Vehicles used for employment are “workplaces” to which much legislation applies. Owned or leased vehicles require risk assessments. Is the workplace easily accessible for driving, loading & unloading? Is equipment required – sack barrow, pallet truck or even piggy-backed fork-lift truck? Or a driver’s mate? Is it noisy in the cab, often located directly over the engine? For long-distance vehicles is the driving position comfortable and adjustable?

Drivers must be licensed according to the vehicles they operate, and records must be maintained of permitted vehicle classes and expiry or re-test dates. Are drivers fit and healthy? The failure to thoroughly check a driver’s references, health and employment history led to the Glasgow bin lorry crash in December 2014. 6 pedestrians died and 15 were injured. The litigation is still in progress almost 7 years on.

Training is vital. Not only driver-specific training for special licences such as HGV, PSV or PCV, but basic EL (employer’s liability) training for “6 pack” compliance.

Operations compliance risks include the fitting, maintenance and monitoring of tachographs. This leads on to drivers’ working hours, breaks and rest days. The “6 pack” includes requirements for a safe workplace, safe systems of work and appropriate PPE – long before that term conjured images of masks and hand sanitiser.

How are jobs allocated or routes scheduled? Are the schedules achievable? In April 2021 Amazon suffered reputational damage when it came to light their delivery schedules were so tight that drivers had no time for toilet breaks and were peeing in bottles. Another job for the conscientious fleet manager.

Most of these examples are principally risk prevention.

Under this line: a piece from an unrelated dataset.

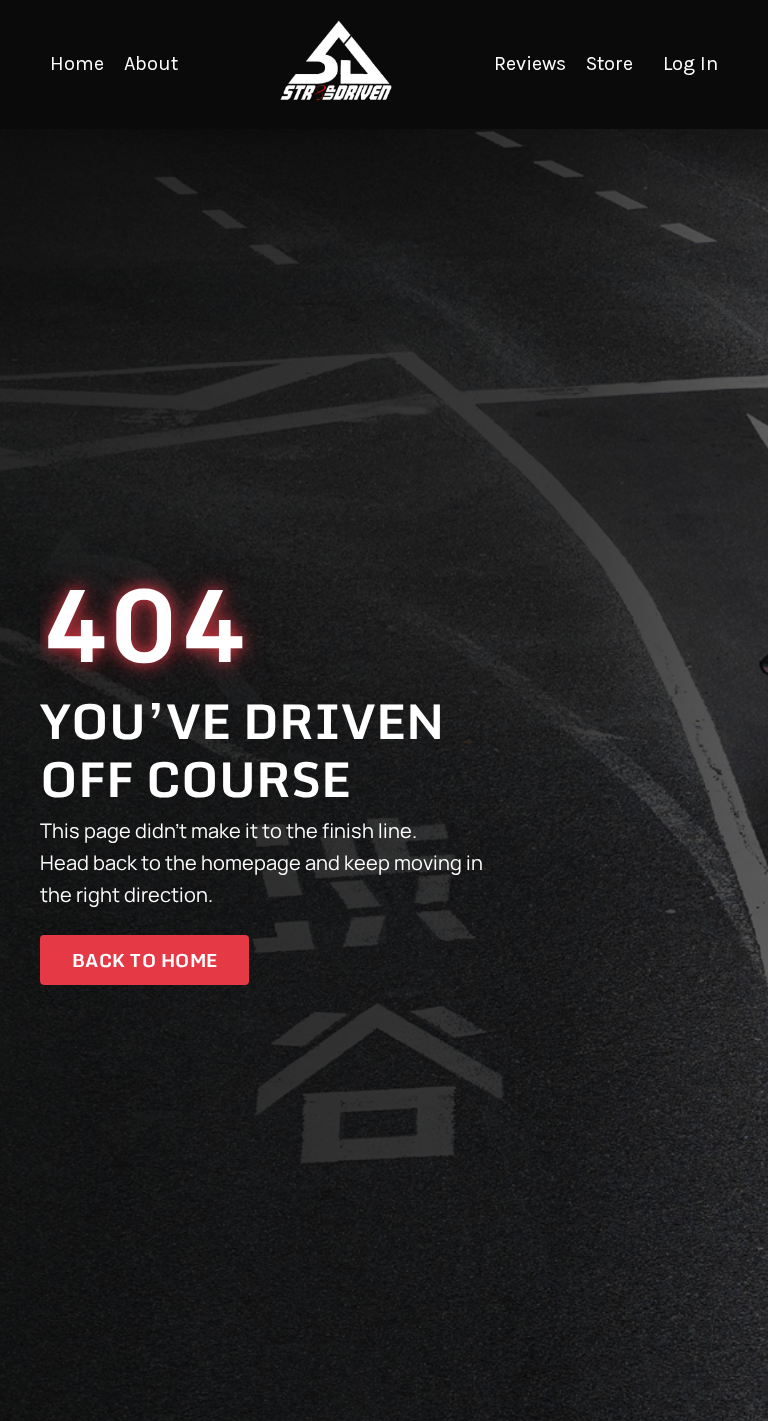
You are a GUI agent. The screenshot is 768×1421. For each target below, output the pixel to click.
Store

Compliance avoids the risks attached to non-compliance – fines, shutdowns, legal costs, reputational damage – but many have the secondary effect of reducing the risk of physical accidents or illnesses.

The final compliance category is management. This may extend above the fleet manager’s pay grade, but he has a responsibility to let senior management know of shortages of resources, such as vehicles, equipment or personnel. There needs to be a budget for training. Even basic in-house training involves the trainees not carrying out actual work for the duration of the training. Schedules will have to be adjusted or additional staff hired in to cover. The risk assessments have to be maintained and updated when systems changes or new vehicles or equipment are delivered.

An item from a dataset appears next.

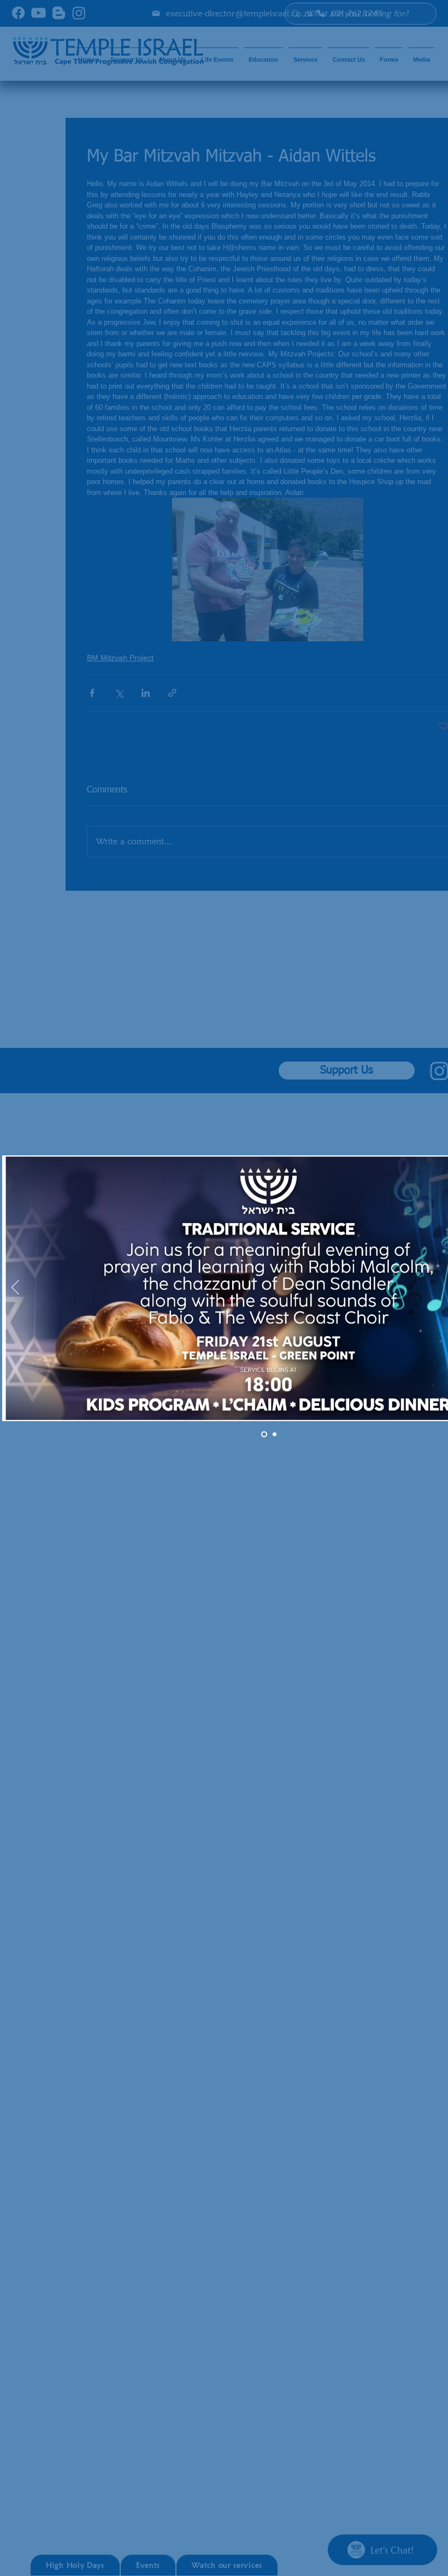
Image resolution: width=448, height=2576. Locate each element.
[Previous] (15, 1288)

After a scheduled break, the hard-pressed fleet manager turns his attention to accidents. These may be vehicular or on the premises. Mechanics and fleet administrators slip, trip, wrench their backs and drop heavy things on toes as much as anybody else.

Provided statutory motor vehicle and EL policies are in place, they are examples of risk transfer. The uncertain cost of an unknown number of accidents is replaced with the known premium costs. The first step is to ensure that the fleet insurer has up-to-date information about the fleet – numbers and types of vehicles.

The fleet manager should be monitoring claims, on the lookout for patterns that may indicate a training need or a scheduling/resourcing issue. Dash-cams have become widespread. They are a useful and cost-effective tool for gathering information or evidence about accidents.

Thefts of and from vans have been covered in a previous blog, and the fleet manager is responsible for minimising the risks. Vehicle alarms, immobilisers and trackers can all contribute to reducing the risk. Routing & scheduling can be adjusted to maximise the number of vehicles overnighting in a secure depot or compound, rather than kerbside on the street or at motorway services.

A busy fleet will inevitably rack up fines and penalties for various things – speeding, parking, bus lane use, entering congestion zones without a paid pass are but a selection from an extensive buffet. These are not insurable and so must be monitored to minimise their occurrence by driver training or amending routes and schedules to avoid problem areas.

It should be clear from the foregoing that risk management is a central plank of the raft that a fleet manager paddles furiously through the white-water rapids of a busy fleet office. By careful planning, he can avoid being without a paddle up a particularly noxious creek.